[SELECTED EXTRACT]
↓↓↓

Whitepaper

Renewable Energy Security Token Whitepaper

Abstract

The Renewable Energy Security Token (SDA) is a Solana‑based security token enabling global investors to finance and fractionally own large‑scale renewable energy assets (tokenization of Real World Assets). A transparent three‑phase roadmap links on‑chain capital formation to real‑world deployment:

  • Phase 1 – Initial Security Token Offering (STO) and DEX listing.
  • Phase 2 – Once the market capitalisation reaches USD 100 million, up to 20 million reserve tokens are sold and prudently leveraged (maximum 1:5) to finance up to USD 100 million of clean‑energy infrastructure investment; the first voluntary token‑to‑equity conversion (tokens can be used to purchase shares at 100:1 fixed rate) window opens; CEX listing targeted.
  • Phase 3 – Company reserves the option to convert remaining 20 million company held tokens (Project Development Reserve) into development funds towards our next sustainable energy project. Token holders will be also invited to utilize the conversion opportunity to become fractional owners in the parent company. Tokens that are used as payment for equity will be burned in the process, thus increasing the theoretical value of remaining tokens through reduced supply. Unconverted tokens shall continue to be traded, both token and equity holders shall receive equal profit-sharing payments annually from this phase forwards.

Key Token Features:

  • Governance rights via on‑chain voting regarding investment projects, profit sharing and director positions.
  • Equity conversion opportunities in phases 2 and 3
  • Profit‑sharing from tokenized real world operating assets in Phase 3

Executive Summary

Sustainable Digital Assets is a pioneering project on the frontier of blockchain and real world producing assets. We offer public participation in our vision to create abundant energy through sustainable and clean energy projects. In the first phase we are launching a participatory token, which at Phase 2 becomes a true RWA-backed security token. At phase 2 it can also be converted into equity in the parent company (fixed rate 100:1) and finally at phase 3 participate in annual profit sharing payments.

↑↑↑

[TASK SET]
**A.** Please check each statement against the renewable energy token whitepaper and answer yes or no, quoting the words of the whitepaper that decide it.
(i) The token is built on Solana.
(ii) In Phase 2, reserve tokens may be leveraged at a ratio of up to 1:10.
(iii) Tokens used as payment for equity are burned.
**B.** Answer these questions from the renewable energy token whitepaper.
(i) What market capitalisation must be reached before Phase 2 begins?
(ii) How many company-held tokens make up the Project Development Reserve?
(iii) Which matters does on-chain voting cover?
**C.** Write the next part of the renewable energy token whitepaper, picking up after the executive summary's final sentence.

[INFORMATION SHOWN]
↓↓↓

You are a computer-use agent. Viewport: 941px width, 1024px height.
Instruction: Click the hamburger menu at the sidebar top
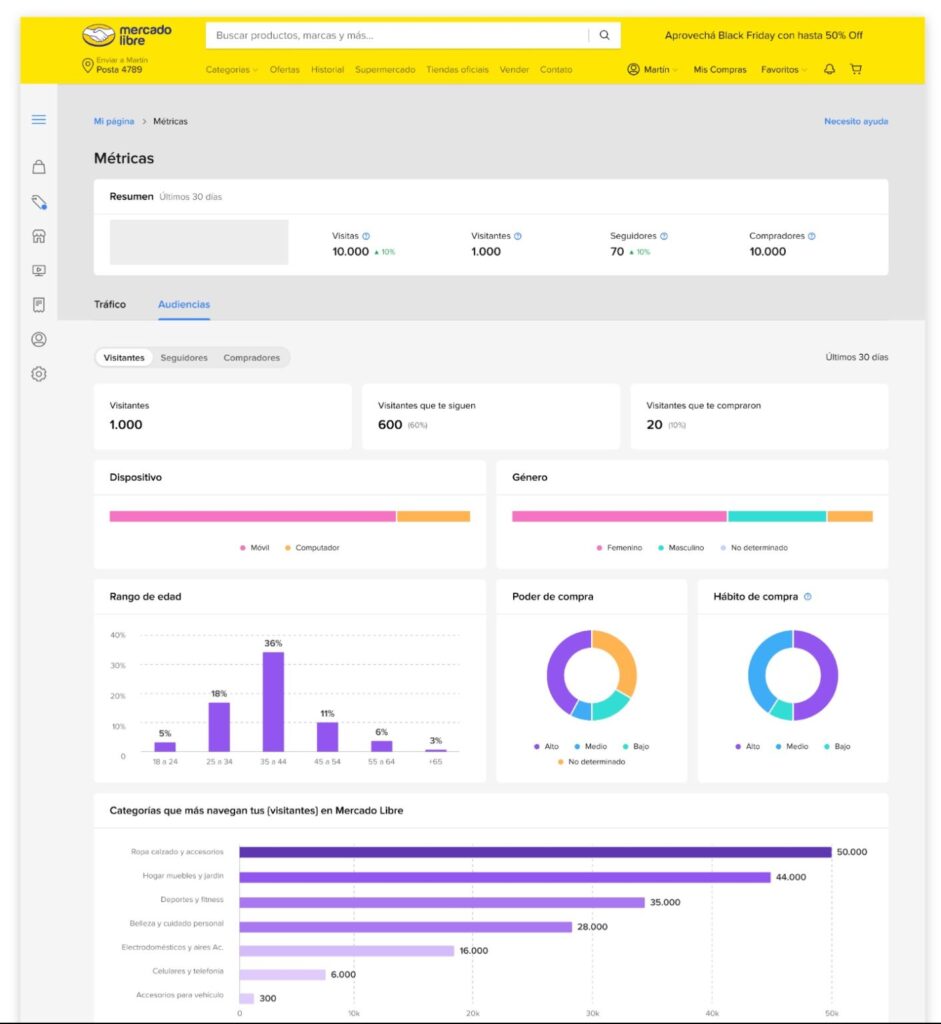pos(38,119)
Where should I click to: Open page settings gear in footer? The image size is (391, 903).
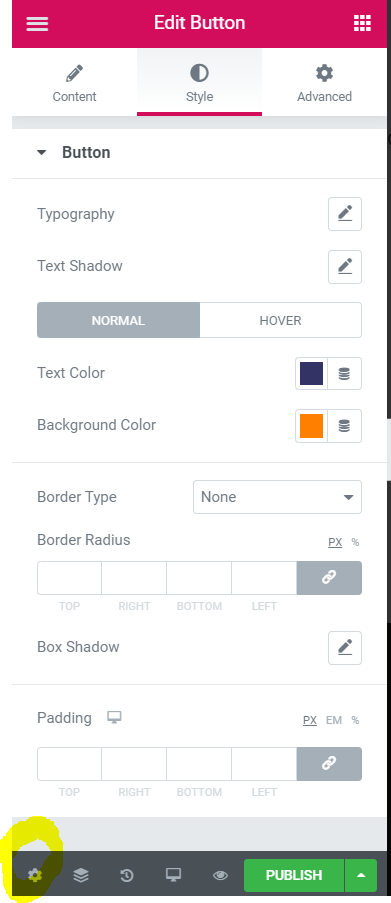click(35, 875)
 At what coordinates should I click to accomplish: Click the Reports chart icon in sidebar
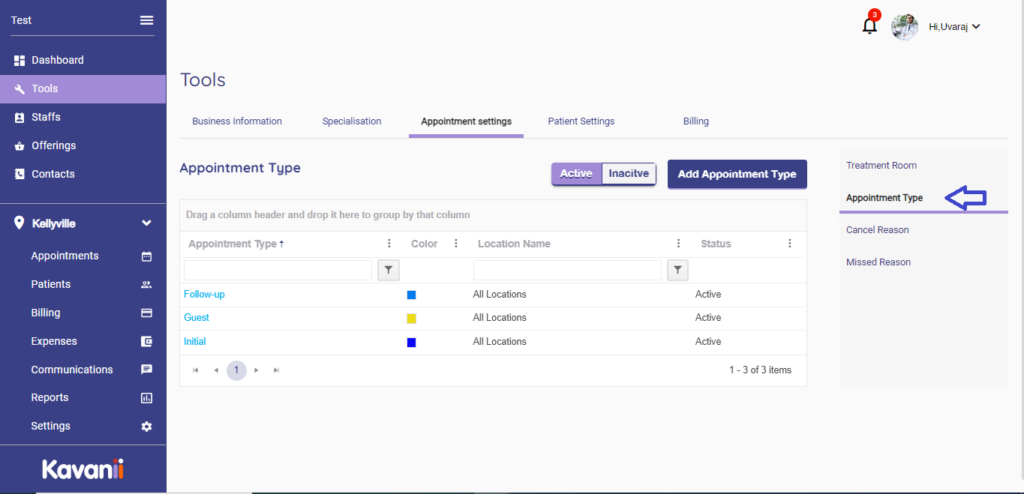point(147,398)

↑↑↑

[RESULTS BY TASK]
**A.**
(i) Yes: "The Renewable Energy Security Token (SDA) is a Solana‑based security token"
(ii) No: "prudently leveraged (maximum 1:5)"
(iii) Yes: "Tokens that are used as payment for equity will be burned in the process"

**B.**
(i) USD 100 million
(ii) 20 million
(iii) Investment projects, profit sharing and director positions

**C.**
    Introduction

    • Borderless fund‑raising — No geographic silos
    • Real‑time ownership registry and transferability
    • Low‑cost, auditable governance
    • Partial, auditable governance at low coordination cost

    Legal & Regulatory Framework

    SDA follows a progressive compliance path, starting with a private Security Token Offering (STO) in Nevis and advancing to full EU MiFID II security‑token status in Phase 2, while also aligning with U.S. Reg D/Reg S requirements.

    • Phase 1 – Public Participatory Token Offering (Sustainable Digital Assets Inc., Nevis); KYC/AML optional; unrestricted P2P transfer.
    • Phase 2 – Convertible Security Token SDA; EU Prospectus & MiFID II licence; mandatory KYC/AML; regulated custody whitelist.
    • Tokens confer no equity until holders opt‑in during conversion windows.
    • Company starts working towards European MiFID II and U.S. Reg D/Reg S requirements in Phase 2.
    • Legal base: Nevis Business Corporation Ordinance (NBCO), Nevis Financial Services Regulatory Commission (NFSCR) and applicable international legislation; Smart‑contract auditor to be announced

    Platform Overview

    Comprehensive blockchain platform with integrated technical components.

    • Solana blockchain (>2 000 TPS, sub‑second finality, < USD 0.001 fees).
    • Smart‑contract suite: capped‑supply mint, vesting, dividend vault, governance, conversion registry.
    • AI optimisation engine for bidding, load forecasting and battery dispatch.
    • ESG oracle publishing on‑chain CO₂‑avoided proofs.
    • Investor portal with wallet‑connect and KPI dashboard.

    System Architecture

    Stateless Solana programs enforce a 100 M supply cap, time‑based vesting and automatic stage‑gate logic. Hardware‑signing multi‑sig governs upgrades; ISO 27001 processes and quarterly pen‑tests mitigate cyber risk.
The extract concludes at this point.